Following this win, Dan Kilby, commercial projects and marketing manager, tells MCV about the company’s strategy, the opportunities offered by eSports and why specialist sites are trusted.
Congratulations on winning the Media Team category.
Thank you. We put a huge amount of effort into every campaign we work on – from coming up with big, original ideas, making them happen, and ensuring what we do gets results. We also like to think we’re pretty decent people to work with, which can’t hurt. Winning this award means all that hard work has been recognised by our clients, partners and friends in the industry, and that the best-in-class service we offer is indeed just that.
Why do you think you won the award this year?
We bring new, energetic and exciting opportunities to every campaign and our scale combined with our multi-platform offering means we can make a real impact for our partners. We go to great lengths to come up with a variety of big and creative ideas and we have a vast, global pool of experts, content creators and engineers to collaborate with. There is no problem if an idea comes from London but the best person to work on it is based in San Francisco.

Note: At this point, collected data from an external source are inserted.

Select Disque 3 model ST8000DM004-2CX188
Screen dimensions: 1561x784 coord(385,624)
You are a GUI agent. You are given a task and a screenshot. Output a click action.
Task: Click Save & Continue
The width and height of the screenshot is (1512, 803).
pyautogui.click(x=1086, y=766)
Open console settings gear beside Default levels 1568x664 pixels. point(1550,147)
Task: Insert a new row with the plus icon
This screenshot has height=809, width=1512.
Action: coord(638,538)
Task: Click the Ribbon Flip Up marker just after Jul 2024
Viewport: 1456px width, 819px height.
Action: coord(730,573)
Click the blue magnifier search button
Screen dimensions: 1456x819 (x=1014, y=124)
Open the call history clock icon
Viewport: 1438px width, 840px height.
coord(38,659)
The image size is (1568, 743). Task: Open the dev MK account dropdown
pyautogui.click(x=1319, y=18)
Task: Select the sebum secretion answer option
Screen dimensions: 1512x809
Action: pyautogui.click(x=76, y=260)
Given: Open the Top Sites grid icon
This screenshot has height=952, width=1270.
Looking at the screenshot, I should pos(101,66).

The result is that anything we deliver is the best it can possibly be.
How would you evaluate 2015?
2015 was a great year for IGN: we set traffic records, hitting 5.9m unique visitors in the UK. We launched IGN in new markets, released new products, forged exciting partnerships, and we have been the exclusive gaming partner on Snapchat’s Discover platform, whose core demographic starts younger than we traditionally see on IGN.
We brought local sites to Poland, France, Brazil, Romania and Hungary and strengthened our app line-up by launching on Apple TV. We also ran some of our most innovative campaigns yet, for the Witcher 3 we teamed up with cinema chain DCM, to create The Witcher Film Club. And in October we recreated Victorian London and live-streamed brand new gameplay footage to people all over the world as we launched the first ever IGN Premiere with Ubisoft for Assassin’s Creed Syndicate.
Do you plan to launch more new features like IGN Premiere?
You can count on it. For us, it’s incredibly important to keep our offering fresh for both our users and partners as the game and digital media space evolves at an incredible pace. Our business relies on us being able to set that pace.
What are your expectations for the year to come?
I’m really looking forward to exploring opportunities within the eSports space. Last year we launched a new video series with Coca-Cola called eSports Weekly and just this month have announced a new radio show: IGN eSports Today. In the UK we are involved in exciting conversations to bring local, original eSports programming to IGN and will hopefully have more to share soon.
We recently published data showing that 83 per cent of UK gamers trust the specialist games press and 68 per cent of them are influenced by it – are you surprised by these figures?
It’s very easy to have one’s perspective warped by the hostile vocal minority present in comments, forums and social media, who are claiming that ‘everyone hates this game’, ‘no one likes this website’ or ‘X developer sucks’. The reality is that they don’t represent the wider gaming population and figures like this bring a warming reassurance to that theory.
I find it very interesting that YouTubers – often dubbed ‘influencers’ – carry less influence than specialist press, which to me screams how important heritage and the cumulative experience that comes with that is to sites like IGN. Ultimately, I believe influencing the decision to actually purchase a product is the result of the many different factors and we shouldn’t identify any as the silver bullet.